This invariant contains several important clauses:
- Committed: uncommitted changes must not be emitted as durable facts.
- Configured scope: only selected tables/columns/operations are promised.
- Enough metadata: key, operation, source position, schema, transaction context, timestamp.
- Correct downstream interpretation: insert/update/delete are not equivalent.
- Fail detectably: log retention gaps, offset loss, schema failure, and connector crash must not be silent.
3. CDC Is Not One Thing
CDC can mean several mechanisms.
| Mechanism | How It Works | Strength | Weakness |
|---|---|---|---|
| Log-based CDC | Reads WAL/binlog/redo/transaction log | Accurate, low latency, captures deletes | Operational setup, log retention dependency |
| Trigger-based CDC | DB trigger writes change table | Portable, explicit | Adds write overhead, can be bypassed/mismanaged |
| Timestamp polling | Poll updated_at | Simple | Misses deletes/intermediate updates |
| Query-based diff | Compare snapshots | Easy conceptually | Expensive, delayed, poor transaction semantics |
| Application outbox | App writes event rows transactionally | Domain-level event quality | Requires app code discipline |
| Native cloud stream | Managed database emits changes | Operational convenience | Vendor semantics and limits |
This series treats log-based CDC and outbox as the most important production patterns. They solve different problems.

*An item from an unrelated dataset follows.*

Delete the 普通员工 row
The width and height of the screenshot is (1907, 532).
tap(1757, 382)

CDC captures data mutations. Outbox captures domain facts/events.
4. Transaction Log Mental Model
A transactional database writes enough information to recover or replicate committed changes. CDC systems exploit that stream.

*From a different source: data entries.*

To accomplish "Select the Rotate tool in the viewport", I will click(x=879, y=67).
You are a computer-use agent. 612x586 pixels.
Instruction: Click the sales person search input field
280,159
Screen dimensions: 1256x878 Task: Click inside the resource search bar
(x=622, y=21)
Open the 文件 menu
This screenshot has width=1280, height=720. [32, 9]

Database-specific names differ:
| Database | Common Change Source |
|---|---|
| PostgreSQL | WAL and logical decoding |
| MySQL/MariaDB | Binary log / binlog |
| Oracle | Redo logs |
| SQL Server | Transaction log / CDC tables depending on feature |
| MongoDB | Oplog / change streams |
| Db2 | Recovery log / native CDC mechanisms |
The log contains an ordered history of changes at a lower level than business events.
Example logical change:
{
"source": {
"database": "regulatory",
"schema": "public",
"table": "case_file",
"lsn": "16/B374D848",
"txId": "812739"
},
"op": "u",
"before": {
"case_id": "C-1001",
"status": "UNDER_REVIEW"
},
"after": {
"case_id": "C-1001",
"status": "ESCALATED"
}
}
The exact envelope depends on the CDC tool, but the conceptual fields recur:
- operation,
- before image,
- after image,
- source table,
- source offset,
- transaction metadata,
- event timestamp,
- schema version.
5. CDC Event Is Not Automatically a Domain Event
This distinction is crucial.
A CDC event says:
"A row changed."
A domain event says:
"Something meaningful happened in the business."
Example CDC event:
case_file.status changed from UNDER_REVIEW to ESCALATED
Possible domain meanings:
- risk threshold exceeded,
- manager manually escalated,
- SLA breach rule fired,
- enforcement committee accepted referral,
- migration script corrected status.
Those meanings are not always inferable from row diff.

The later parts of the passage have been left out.